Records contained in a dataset
┄┄┄┄┄┄┄┄┄┄

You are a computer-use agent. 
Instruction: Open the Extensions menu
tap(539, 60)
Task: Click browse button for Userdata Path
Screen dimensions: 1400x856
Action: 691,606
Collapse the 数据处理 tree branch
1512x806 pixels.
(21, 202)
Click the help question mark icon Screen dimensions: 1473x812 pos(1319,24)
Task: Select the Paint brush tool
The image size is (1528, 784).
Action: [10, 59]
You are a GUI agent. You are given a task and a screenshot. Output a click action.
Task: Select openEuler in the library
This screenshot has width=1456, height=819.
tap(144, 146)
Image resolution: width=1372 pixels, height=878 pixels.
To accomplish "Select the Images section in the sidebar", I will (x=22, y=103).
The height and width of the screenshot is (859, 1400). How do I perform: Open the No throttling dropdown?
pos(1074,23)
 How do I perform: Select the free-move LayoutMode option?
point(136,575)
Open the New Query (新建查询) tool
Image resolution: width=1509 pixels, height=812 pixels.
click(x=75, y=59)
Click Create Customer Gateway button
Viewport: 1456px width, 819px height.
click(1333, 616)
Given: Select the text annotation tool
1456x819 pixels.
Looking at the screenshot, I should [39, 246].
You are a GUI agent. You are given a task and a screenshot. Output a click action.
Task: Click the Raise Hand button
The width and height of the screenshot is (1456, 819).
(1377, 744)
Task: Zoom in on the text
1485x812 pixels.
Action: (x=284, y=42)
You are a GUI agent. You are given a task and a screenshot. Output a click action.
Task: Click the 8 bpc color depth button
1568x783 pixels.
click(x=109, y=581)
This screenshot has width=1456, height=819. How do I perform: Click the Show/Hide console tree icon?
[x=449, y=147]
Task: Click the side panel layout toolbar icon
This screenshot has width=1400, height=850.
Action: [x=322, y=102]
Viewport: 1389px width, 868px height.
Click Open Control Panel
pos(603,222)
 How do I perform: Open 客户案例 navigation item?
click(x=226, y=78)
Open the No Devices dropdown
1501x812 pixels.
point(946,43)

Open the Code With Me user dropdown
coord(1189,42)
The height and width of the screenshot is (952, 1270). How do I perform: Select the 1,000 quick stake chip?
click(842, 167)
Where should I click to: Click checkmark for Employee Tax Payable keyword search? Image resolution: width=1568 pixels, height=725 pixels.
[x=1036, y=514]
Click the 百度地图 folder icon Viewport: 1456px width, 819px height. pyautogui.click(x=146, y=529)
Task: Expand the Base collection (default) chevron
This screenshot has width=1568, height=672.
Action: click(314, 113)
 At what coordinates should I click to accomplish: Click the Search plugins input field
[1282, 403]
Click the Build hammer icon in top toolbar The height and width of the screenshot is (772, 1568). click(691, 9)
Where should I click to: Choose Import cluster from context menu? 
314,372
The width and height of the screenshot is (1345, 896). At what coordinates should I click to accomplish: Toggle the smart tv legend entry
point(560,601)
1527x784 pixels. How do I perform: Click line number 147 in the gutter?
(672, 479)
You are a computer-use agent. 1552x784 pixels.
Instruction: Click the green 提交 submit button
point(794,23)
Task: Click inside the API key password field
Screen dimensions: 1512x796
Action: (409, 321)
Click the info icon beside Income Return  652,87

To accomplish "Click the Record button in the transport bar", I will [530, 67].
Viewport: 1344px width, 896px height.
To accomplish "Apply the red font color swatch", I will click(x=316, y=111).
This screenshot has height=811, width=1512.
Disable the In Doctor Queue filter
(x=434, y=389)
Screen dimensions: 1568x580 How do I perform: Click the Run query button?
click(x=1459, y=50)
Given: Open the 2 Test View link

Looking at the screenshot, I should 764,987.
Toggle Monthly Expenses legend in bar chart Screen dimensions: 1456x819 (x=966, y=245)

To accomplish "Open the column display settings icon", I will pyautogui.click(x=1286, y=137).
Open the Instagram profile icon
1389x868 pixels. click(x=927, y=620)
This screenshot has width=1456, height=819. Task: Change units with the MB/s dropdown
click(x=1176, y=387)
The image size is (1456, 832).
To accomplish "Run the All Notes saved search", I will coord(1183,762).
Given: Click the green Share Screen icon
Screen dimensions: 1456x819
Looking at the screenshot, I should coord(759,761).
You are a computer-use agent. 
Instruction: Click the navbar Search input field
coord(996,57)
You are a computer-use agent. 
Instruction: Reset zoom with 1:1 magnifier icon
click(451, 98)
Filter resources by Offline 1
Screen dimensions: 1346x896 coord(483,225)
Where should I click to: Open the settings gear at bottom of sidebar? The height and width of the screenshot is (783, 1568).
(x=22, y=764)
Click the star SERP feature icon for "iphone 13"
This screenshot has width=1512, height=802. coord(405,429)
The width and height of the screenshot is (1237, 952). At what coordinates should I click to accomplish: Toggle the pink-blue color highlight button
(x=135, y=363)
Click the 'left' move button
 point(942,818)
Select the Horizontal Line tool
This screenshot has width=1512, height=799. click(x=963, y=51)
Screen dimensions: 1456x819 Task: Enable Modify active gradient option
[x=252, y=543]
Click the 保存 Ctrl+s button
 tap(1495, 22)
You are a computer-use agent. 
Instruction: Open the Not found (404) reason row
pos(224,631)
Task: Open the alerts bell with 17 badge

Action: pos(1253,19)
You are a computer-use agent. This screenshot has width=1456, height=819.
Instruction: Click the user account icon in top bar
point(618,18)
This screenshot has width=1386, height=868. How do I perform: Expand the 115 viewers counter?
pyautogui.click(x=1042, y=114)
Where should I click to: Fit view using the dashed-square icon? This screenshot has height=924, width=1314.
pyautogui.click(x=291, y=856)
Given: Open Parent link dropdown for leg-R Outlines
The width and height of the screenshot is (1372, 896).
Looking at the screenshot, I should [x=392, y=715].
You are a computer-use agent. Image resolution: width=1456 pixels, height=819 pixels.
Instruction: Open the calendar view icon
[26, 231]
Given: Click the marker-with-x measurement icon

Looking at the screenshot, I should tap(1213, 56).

┄┄┄┄┄┄┄┄┄┄

* [HOW TO COMPLETE THIS TASK]
Write out the records shown above, exactly as they appear.

* [TASK OUTPUT]
You are a computer-use agent. 
Instruction: Open the Extensions menu
tap(539, 60)
Task: Click browse button for Userdata Path
Screen dimensions: 1400x856
Action: 691,606
Collapse the 数据处理 tree branch
1512x806 pixels.
(21, 202)
Click the help question mark icon Screen dimensions: 1473x812 pos(1319,24)
Task: Select the Paint brush tool
The image size is (1528, 784).
Action: [10, 59]
You are a GUI agent. You are given a task and a screenshot. Output a click action.
Task: Select openEuler in the library
This screenshot has width=1456, height=819.
tap(144, 146)
Image resolution: width=1372 pixels, height=878 pixels.
To accomplish "Select the Images section in the sidebar", I will (x=22, y=103).
The height and width of the screenshot is (859, 1400). How do I perform: Open the No throttling dropdown?
pos(1074,23)
 How do I perform: Select the free-move LayoutMode option?
point(136,575)
Open the New Query (新建查询) tool
Image resolution: width=1509 pixels, height=812 pixels.
click(x=75, y=59)
Click Create Customer Gateway button
Viewport: 1456px width, 819px height.
click(1333, 616)
Given: Select the text annotation tool
1456x819 pixels.
Looking at the screenshot, I should [39, 246].
You are a GUI agent. You are given a task and a screenshot. Output a click action.
Task: Click the Raise Hand button
The width and height of the screenshot is (1456, 819).
(1377, 744)
Task: Zoom in on the text
1485x812 pixels.
Action: (x=284, y=42)
You are a GUI agent. You are given a task and a screenshot. Output a click action.
Task: Click the 8 bpc color depth button
1568x783 pixels.
click(x=109, y=581)
This screenshot has width=1456, height=819. How do I perform: Click the Show/Hide console tree icon?
[x=449, y=147]
Task: Click the side panel layout toolbar icon
This screenshot has width=1400, height=850.
Action: [x=322, y=102]
Viewport: 1389px width, 868px height.
Click Open Control Panel
pos(603,222)
 How do I perform: Open 客户案例 navigation item?
click(x=226, y=78)
Open the No Devices dropdown
1501x812 pixels.
point(946,43)

Open the Code With Me user dropdown
coord(1189,42)
The height and width of the screenshot is (952, 1270). How do I perform: Select the 1,000 quick stake chip?
click(842, 167)
Where should I click to: Click checkmark for Employee Tax Payable keyword search? Image resolution: width=1568 pixels, height=725 pixels.
[x=1036, y=514]
Click the 百度地图 folder icon Viewport: 1456px width, 819px height. pyautogui.click(x=146, y=529)
Task: Expand the Base collection (default) chevron
This screenshot has width=1568, height=672.
Action: click(314, 113)
 At what coordinates should I click to accomplish: Click the Search plugins input field
[1282, 403]
Click the Build hammer icon in top toolbar The height and width of the screenshot is (772, 1568). click(691, 9)
Where should I click to: Choose Import cluster from context menu? 
314,372
The width and height of the screenshot is (1345, 896). At what coordinates should I click to accomplish: Toggle the smart tv legend entry
point(560,601)
1527x784 pixels. How do I perform: Click line number 147 in the gutter?
(672, 479)
You are a computer-use agent. 1552x784 pixels.
Instruction: Click the green 提交 submit button
point(794,23)
Task: Click inside the API key password field
Screen dimensions: 1512x796
Action: (409, 321)
Click the info icon beside Income Return  652,87

To accomplish "Click the Record button in the transport bar", I will [530, 67].
Viewport: 1344px width, 896px height.
To accomplish "Apply the red font color swatch", I will click(x=316, y=111).
This screenshot has height=811, width=1512.
Disable the In Doctor Queue filter
(x=434, y=389)
Screen dimensions: 1568x580 How do I perform: Click the Run query button?
click(x=1459, y=50)
Given: Open the 2 Test View link

Looking at the screenshot, I should 764,987.
Toggle Monthly Expenses legend in bar chart Screen dimensions: 1456x819 (x=966, y=245)

To accomplish "Open the column display settings icon", I will pyautogui.click(x=1286, y=137).
Open the Instagram profile icon
1389x868 pixels. click(x=927, y=620)
This screenshot has width=1456, height=819. Task: Change units with the MB/s dropdown
click(x=1176, y=387)
The image size is (1456, 832).
To accomplish "Run the All Notes saved search", I will coord(1183,762).
Given: Click the green Share Screen icon
Screen dimensions: 1456x819
Looking at the screenshot, I should coord(759,761).
You are a computer-use agent. 
Instruction: Click the navbar Search input field
coord(996,57)
You are a computer-use agent. 
Instruction: Reset zoom with 1:1 magnifier icon
click(451, 98)
Filter resources by Offline 1
Screen dimensions: 1346x896 coord(483,225)
Where should I click to: Open the settings gear at bottom of sidebar? The height and width of the screenshot is (783, 1568).
(x=22, y=764)
Click the star SERP feature icon for "iphone 13"
This screenshot has width=1512, height=802. coord(405,429)
The width and height of the screenshot is (1237, 952). At what coordinates should I click to accomplish: Toggle the pink-blue color highlight button
(x=135, y=363)
Click the 'left' move button
 point(942,818)
Select the Horizontal Line tool
This screenshot has width=1512, height=799. click(x=963, y=51)
Screen dimensions: 1456x819 Task: Enable Modify active gradient option
[x=252, y=543]
Click the 保存 Ctrl+s button
 tap(1495, 22)
You are a computer-use agent. 
Instruction: Open the Not found (404) reason row
pos(224,631)
Task: Open the alerts bell with 17 badge

Action: pos(1253,19)
You are a computer-use agent. This screenshot has width=1456, height=819.
Instruction: Click the user account icon in top bar
point(618,18)
This screenshot has width=1386, height=868. How do I perform: Expand the 115 viewers counter?
pyautogui.click(x=1042, y=114)
Where should I click to: Fit view using the dashed-square icon? This screenshot has height=924, width=1314.
pyautogui.click(x=291, y=856)
Given: Open Parent link dropdown for leg-R Outlines
The width and height of the screenshot is (1372, 896).
Looking at the screenshot, I should [x=392, y=715].
You are a computer-use agent. Image resolution: width=1456 pixels, height=819 pixels.
Instruction: Open the calendar view icon
[26, 231]
Given: Click the marker-with-x measurement icon

Looking at the screenshot, I should tap(1213, 56).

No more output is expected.